You are viewing a plain text version of this content. The canonical link for it is here.
Posted to issues@spark.apache.org by "Josh Rosen (JIRA)" <ji...@apache.org> on 2014/11/25 07:15:12 UTC

[jira] [Commented] (SPARK-4592) "Worker registration failed: Duplicate worker ID" error during Master failover

    [ https://issues.apache.org/jira/browse/SPARK-4592?page=com.atlassian.jira.plugin.system.issuetabpanels:comment-tabpanel&focusedCommentId=14224108#comment-14224108 ] 

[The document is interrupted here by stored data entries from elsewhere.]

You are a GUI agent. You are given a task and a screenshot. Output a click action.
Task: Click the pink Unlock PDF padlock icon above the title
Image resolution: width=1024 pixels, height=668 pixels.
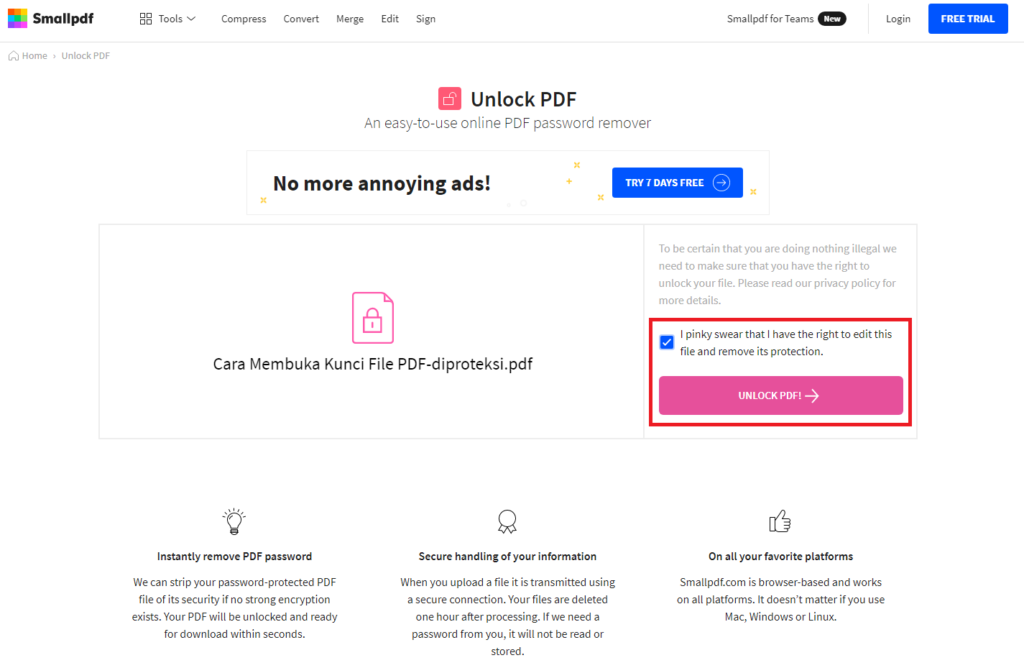pos(450,98)
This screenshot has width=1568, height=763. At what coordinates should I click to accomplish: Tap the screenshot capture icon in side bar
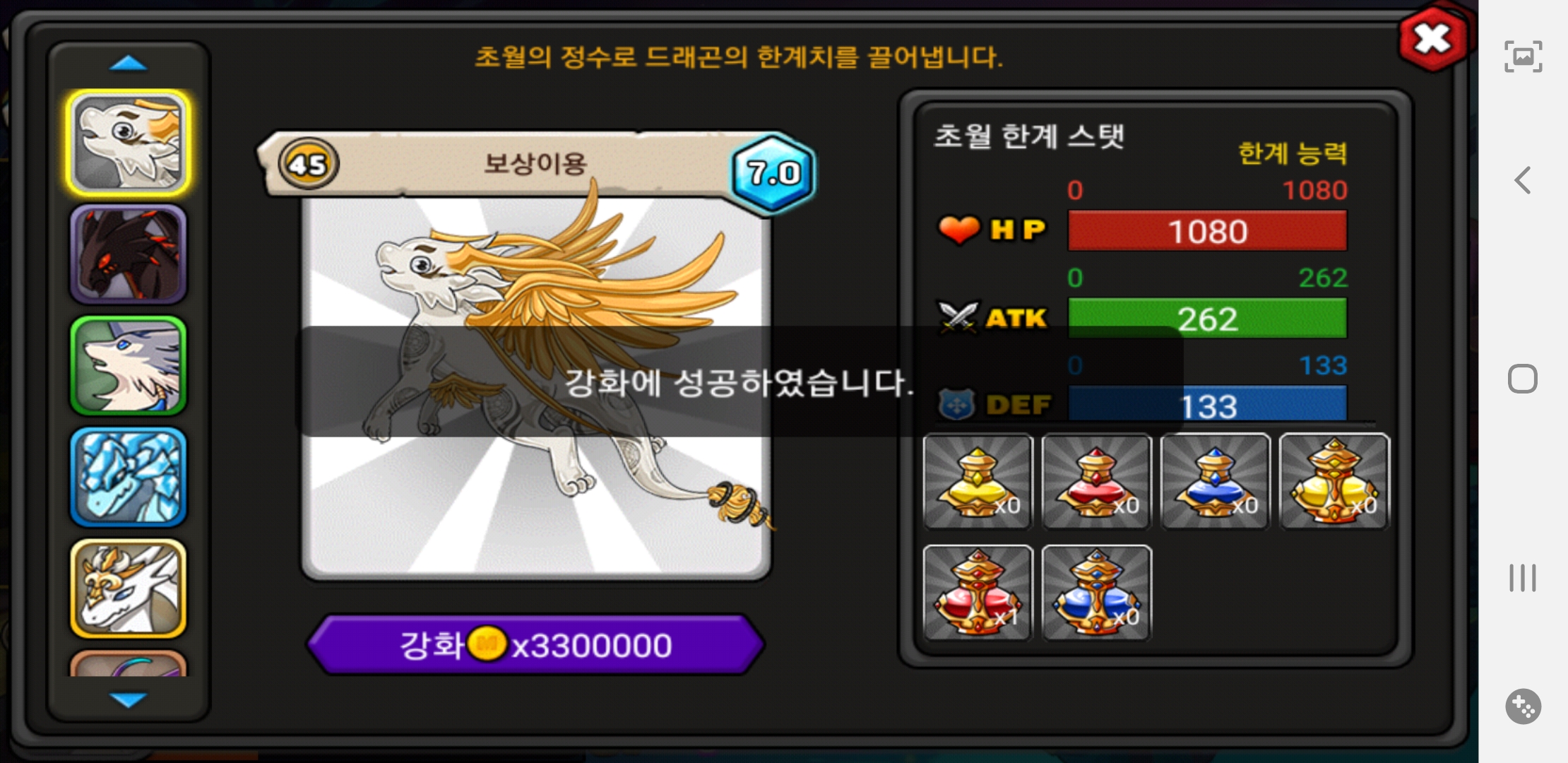(x=1523, y=57)
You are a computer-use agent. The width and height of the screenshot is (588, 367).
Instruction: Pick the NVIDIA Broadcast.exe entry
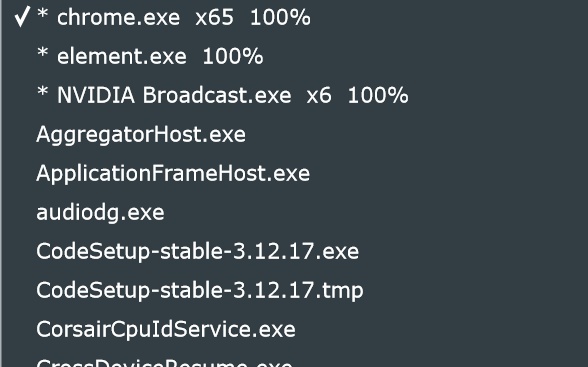pyautogui.click(x=295, y=95)
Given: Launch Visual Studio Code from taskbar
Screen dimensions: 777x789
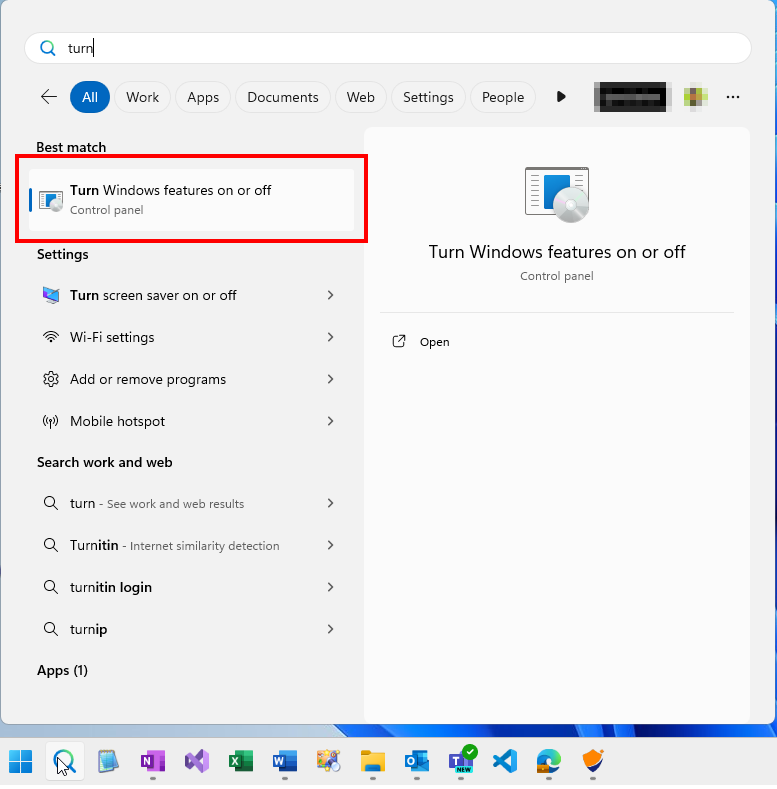Looking at the screenshot, I should [505, 762].

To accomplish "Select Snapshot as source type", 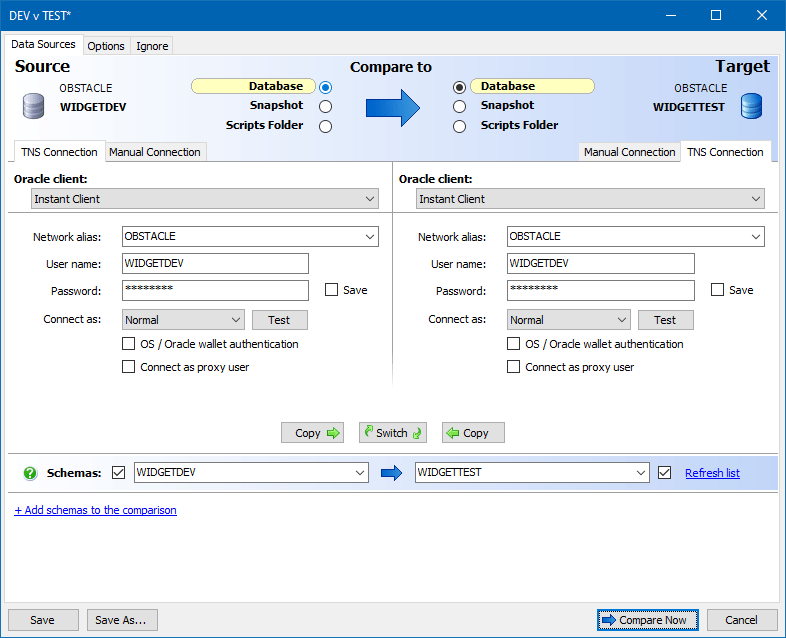I will [325, 106].
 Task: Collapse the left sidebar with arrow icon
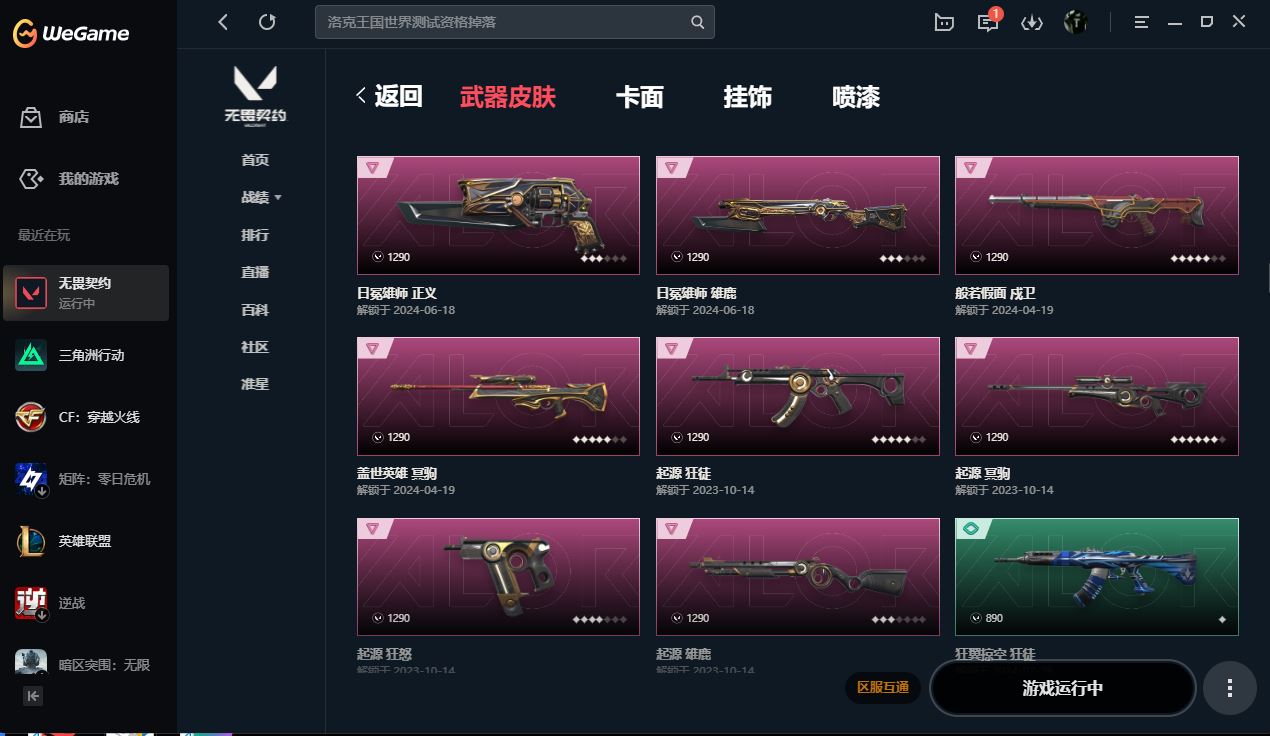[x=33, y=696]
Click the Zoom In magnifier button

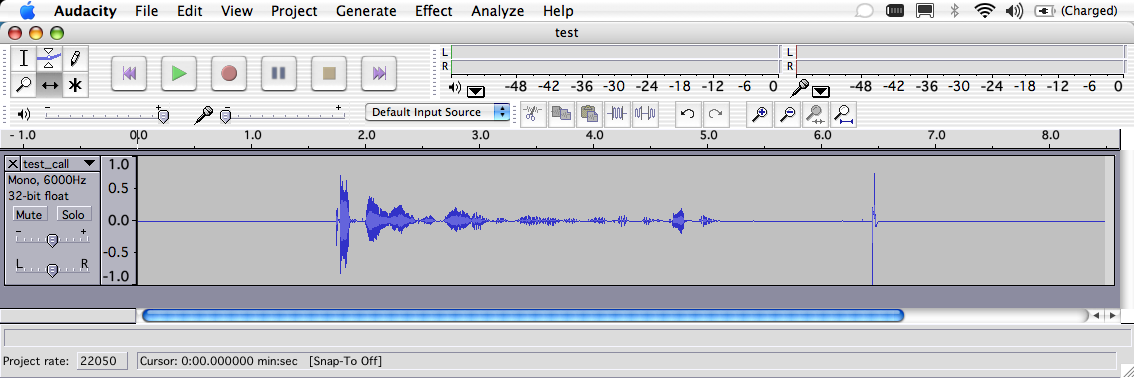pyautogui.click(x=759, y=113)
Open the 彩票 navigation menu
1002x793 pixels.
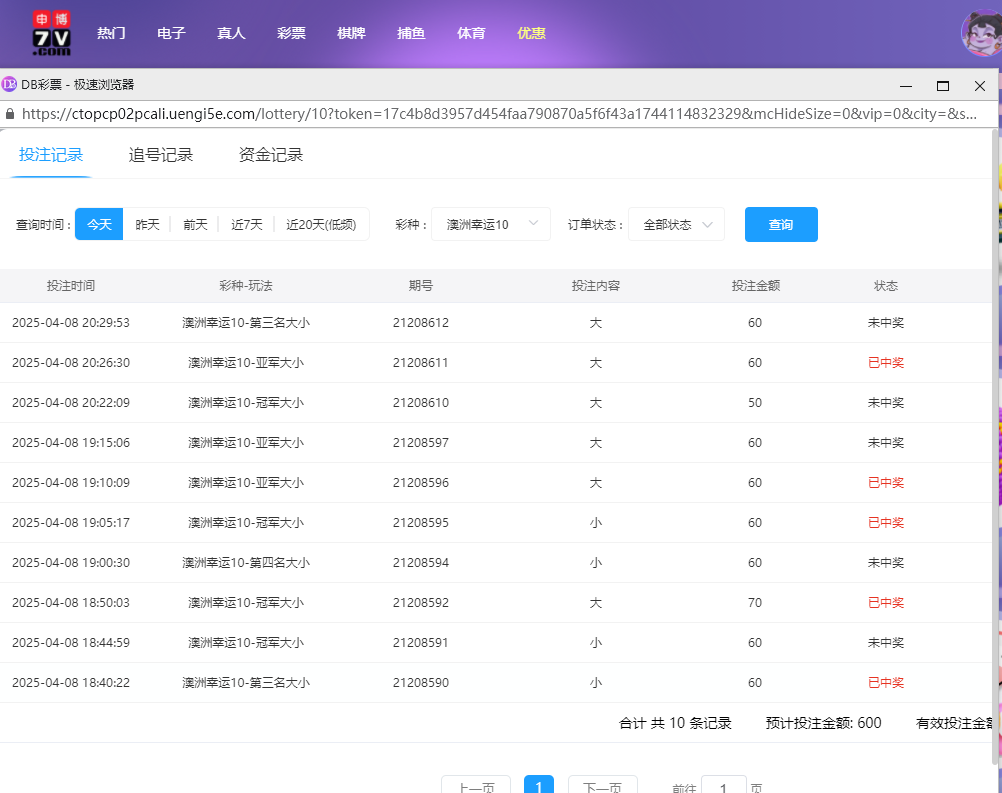coord(291,33)
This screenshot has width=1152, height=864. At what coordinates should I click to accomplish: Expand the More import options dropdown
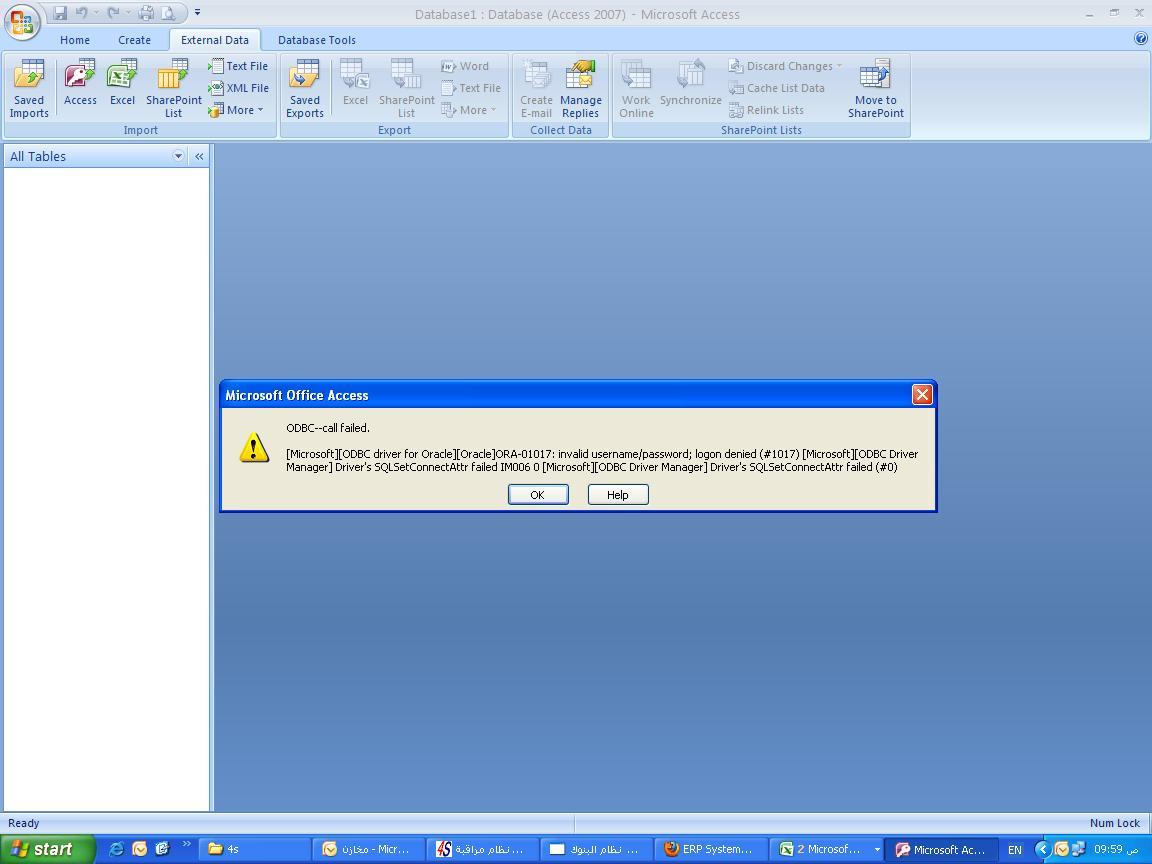(237, 110)
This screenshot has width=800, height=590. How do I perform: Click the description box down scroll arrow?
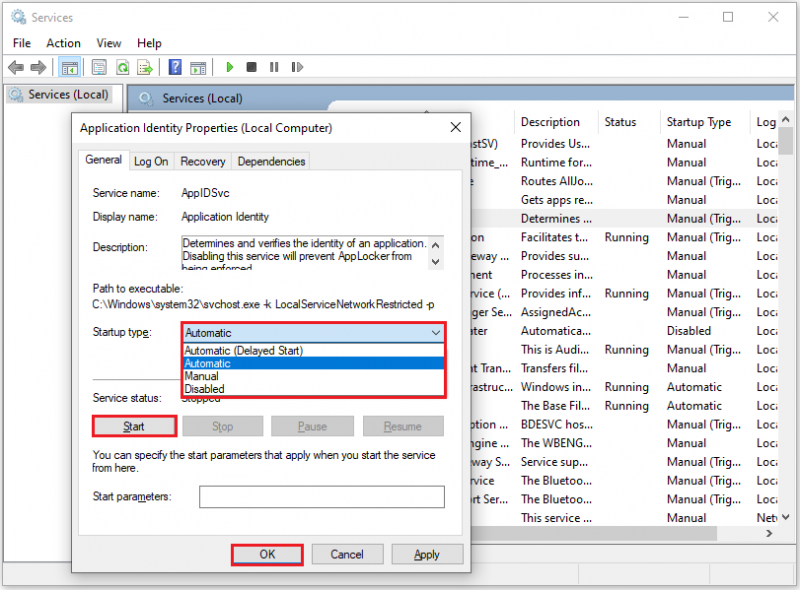pos(436,262)
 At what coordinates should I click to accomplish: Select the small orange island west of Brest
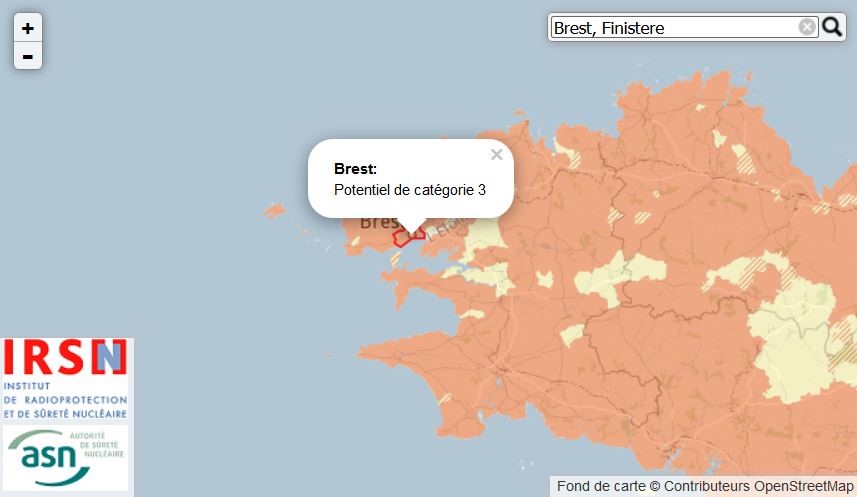pos(274,210)
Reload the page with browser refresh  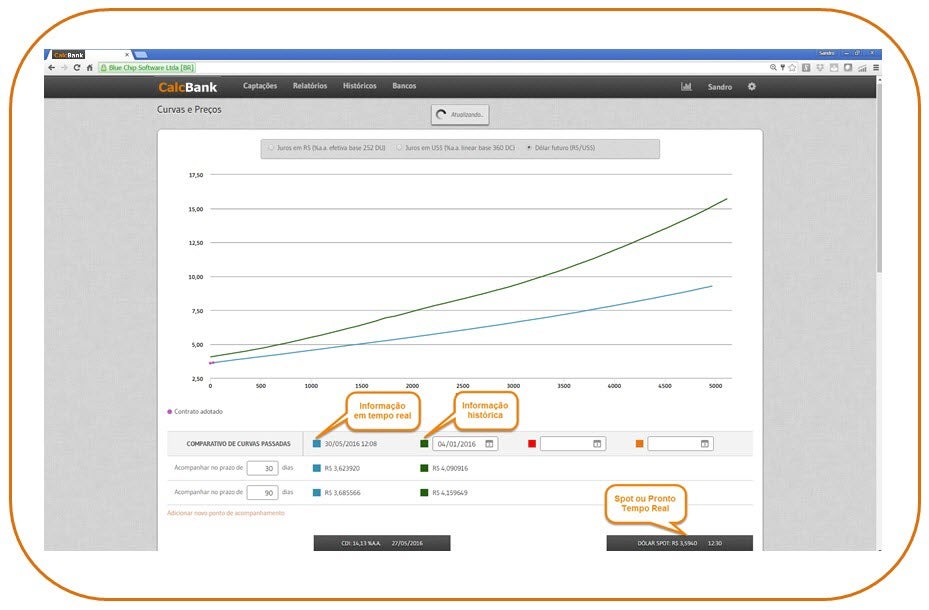coord(76,67)
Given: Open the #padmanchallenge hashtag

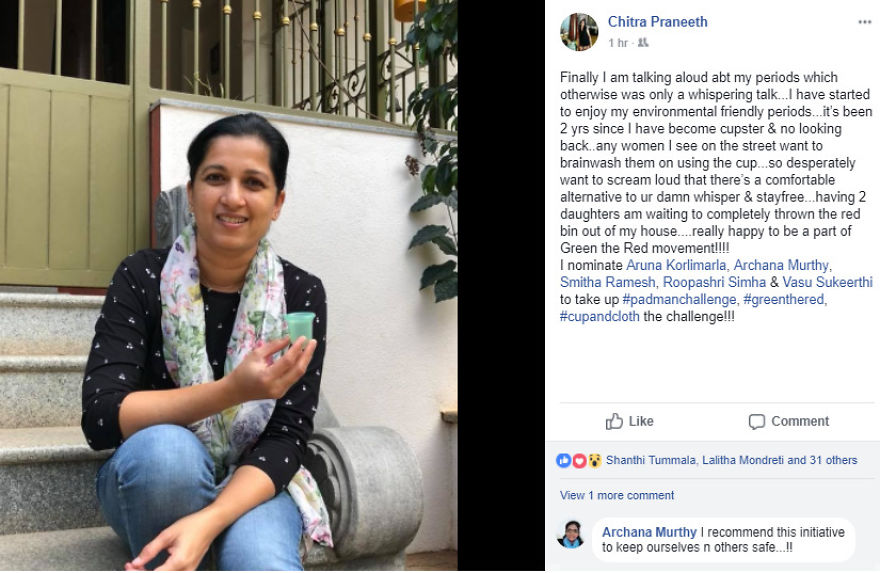Looking at the screenshot, I should [679, 299].
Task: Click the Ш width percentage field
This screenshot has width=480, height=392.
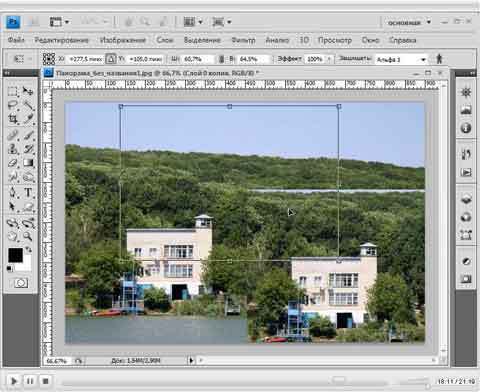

Josh Rosen commented on SPARK-4592:
-----------------------------------

It looks like this is a bug that was introduced in [the patch|https://github.com/apache/spark/pull/2828] for SPARK-3736.  Prior to that patch, a worker that became disassociated from a master would wait for a master to initiate a reconnection.  This behavior caused problems when a master failed by stopping and restarting, since the restarted master would never know to initiate a reconnection.  That patch addressed this issue by having workers attempt to reconnect to the master if they think they've become disconnected.  When reviewing that patch, I wrote a [long comment|https://github.com/apache/spark/pull/2828#issuecomment-59602394] that explains it in much more detail; that's a good reference for understanding its motivation.

This change introduced a problem, though: there's now a race-condition during multi-master failover.  In the old multi-master code, a worker never initiates a reconnection attempt to a master; instead, it reconnects after the new active / primary master tells the worker that it's the new master.  With the addition of worker-initiated reconnect, there's a race-condition where the worker detects that it's become disconnected, goes down the list of known masters and tries to connect to each of them, successfully connects to the new primary master, then receives a {{ChangedMaster}} event and attempts to connect to the new primary master _even though it's already connected_, causing a duplicate worker registration.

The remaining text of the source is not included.